Леже потом часто говорил, что война была решающим событием в его жизни, помогла ему найти себя; он говорил даже, что только после войны начал работать самостоятельно.
Я познакомился с Леже задолго до начала войны; он тогда еще жил в «Ля рюш», рядом с Шагалом и Архипенко. Это было время расцвета кубизма, влияние которого было настолько велико, что даже Шагал, этот поэт местечек Белоруссии, много взявший у маляров, расписывавших вывески парикмахерских или фруктовых лавчонок, на короткий срок заколебался.
Леже тогда дружил со скульптором Архипенко, который тоже стал кубистом.
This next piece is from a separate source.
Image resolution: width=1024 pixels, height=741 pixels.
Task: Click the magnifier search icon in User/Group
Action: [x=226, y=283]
Глез, Метценже объясняли философское и эстетическое значение кубизма, говорили об углублении Сезанна, о необходимости разложить формы. Когда я спрашивал Архипенко, почему у его женщин квадратные лица, он улыбался и отвечал: «Гм… Именно потому…» Однажды я остался ночевать в его мастерской — мы выпили слишком много яблочной водки. Я проснулся от лучей солнца. Архипенко крепко спал. Я не хотел его будить и, лежа на полу, разглядывал статуи. Они казались мне гибридами: черт женился на швейной машине. Я тихонько выбежал на улицу и страшно обрадовался, увидев старьевщика, который рылся в мусорном ящике. Кубизм меня и привлекал и страшил.
Леже в ту пору уже был убежденным кубистом. Я сравниваю его работы 1913 года и 1918-го — по-моему, разрыва нет. Вообще в творчестве Леже не было резких поворотов. Он был очень верным; никогда не отступал от своего прошлого; дорожил старыми друзьями. В 1913 году он нанял мастерскую на улице Нотр-Дам-де-шан и там проработал около сорока лет.
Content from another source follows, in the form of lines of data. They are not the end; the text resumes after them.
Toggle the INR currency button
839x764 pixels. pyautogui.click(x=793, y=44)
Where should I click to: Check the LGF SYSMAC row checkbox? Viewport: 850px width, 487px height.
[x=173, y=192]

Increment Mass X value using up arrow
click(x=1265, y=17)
Он говорил, что на войне увидел настоящих людей, с ними подружился, но эти люди на его рисунках напоминают детали какой-то чудовищной машины.
Леже не походил на свою живопись; не походил он и на завсегдатая «Ротонды»; в его облике было нечто близкое природе; вероятно, сказалось происхождение, детство — зеленая Нормандия, яблони, коровы, крестьянская семья. У Леже были большие руки; он был высокий, с широкой костью, с медленными движениями. Мне он казался скульптурой, только не из камня, а из теплого, живого дерева.
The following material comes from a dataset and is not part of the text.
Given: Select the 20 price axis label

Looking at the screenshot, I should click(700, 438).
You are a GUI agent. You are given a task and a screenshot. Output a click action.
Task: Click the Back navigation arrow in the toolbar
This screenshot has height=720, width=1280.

Его роднила с другими художниками, приходившими в «Ротонду», ненависть к лицемерию, к украшательству, к драпировке старых, затхлых комнат; но он не носил в себе того жестокого, истребляющего огня, который чувствовался в беглом взгляде молодого Пикассо. Леже в молодости хотелось строить, а не разрушать. Он дожил до семидесяти пяти лет, и в его биографии нет катаклизмов, только смена времен года и работа, постоянная, вдохновенная работа.